# Scraping Project Gutenberg

Project Gutenberg is a library of over 70,000 free eBooks. The goal of this project is to scrape the website and extract .txt files from the books.

## Usage

To scrape the website (fist page only), run the following command:

```bash
wget -w 2 -m -H https://www.gutenberg.org/robot/harvest?filetypes[]=txt&langs[]=fr
``` 

This will download all the .txt files in the French language to the current directory in ZIP files.

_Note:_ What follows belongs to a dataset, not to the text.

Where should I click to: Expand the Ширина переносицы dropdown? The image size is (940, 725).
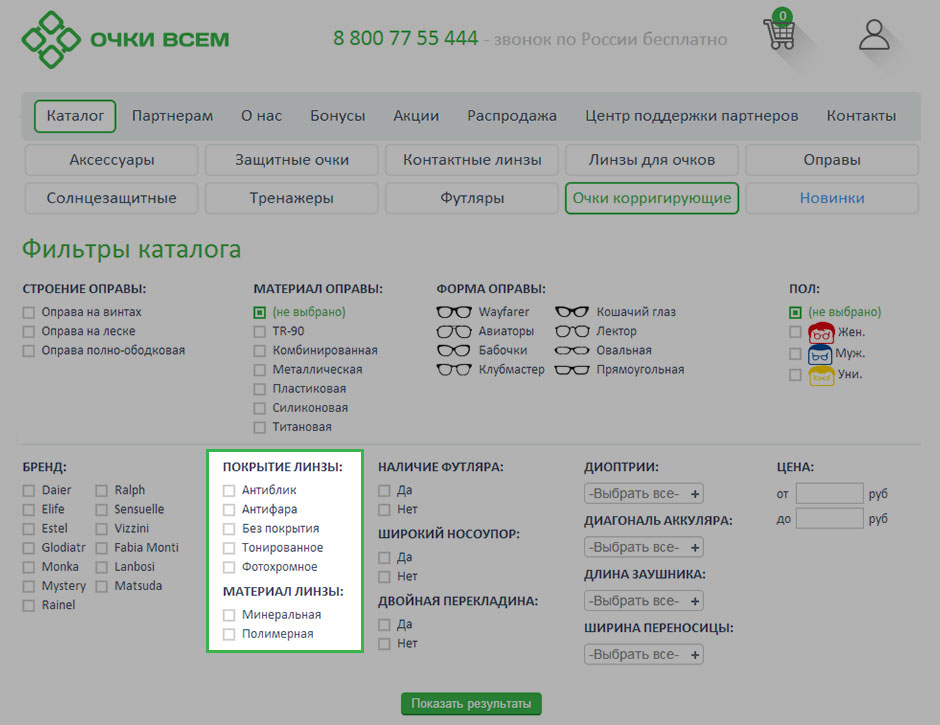[x=643, y=655]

Alternatively, to get all files over all pages, run the following command:

```bash
python scrap_website.py --save_path data/links.txt
wget -i data/links.txt -P data/zipped/
```



To unzip the files, run the following command:

```bash
python extract_raw_files.py --root_dir data/zipped/ --save_dir data/unzipped/
```

To create a dataset, run the following command:

```bash
python convert_extracted_to_hf_dataset.py --data_dir data/unzipped/ --save_dir data/formatted/ --hub_id <anon>ProjectGutenberg_fr
```

```bash
sbatch --job-name=cpu --nodes=1 --time=1:00:00 -p cpu_short --cpus-per-task 16 --error=log.err --output=log.out --wrap="python scrap_website.py --save_dir data/"
# per language
sbatch --job-name=cpu_wget --nodes=1 --time=1:00:00 -p cpu_short --cpus-per-task 8 --error=wget.err --output=wget.out --wrap="wget -i data/links_de.txt -P data/de/"

# upload
sbatch --job-name=cpu --nodes=1 --time=4:00:00 -p cpu_med --cpus-per-task 16 --error=log.err --output=log.out --wrap=" python extract_raw_files.py --root_dir data/ --hub_id <anon>gutenberg_multi"

```
## Stats

We obtain 2547 books in French, for a total of ~1.1Gb of text and 172.1 million words.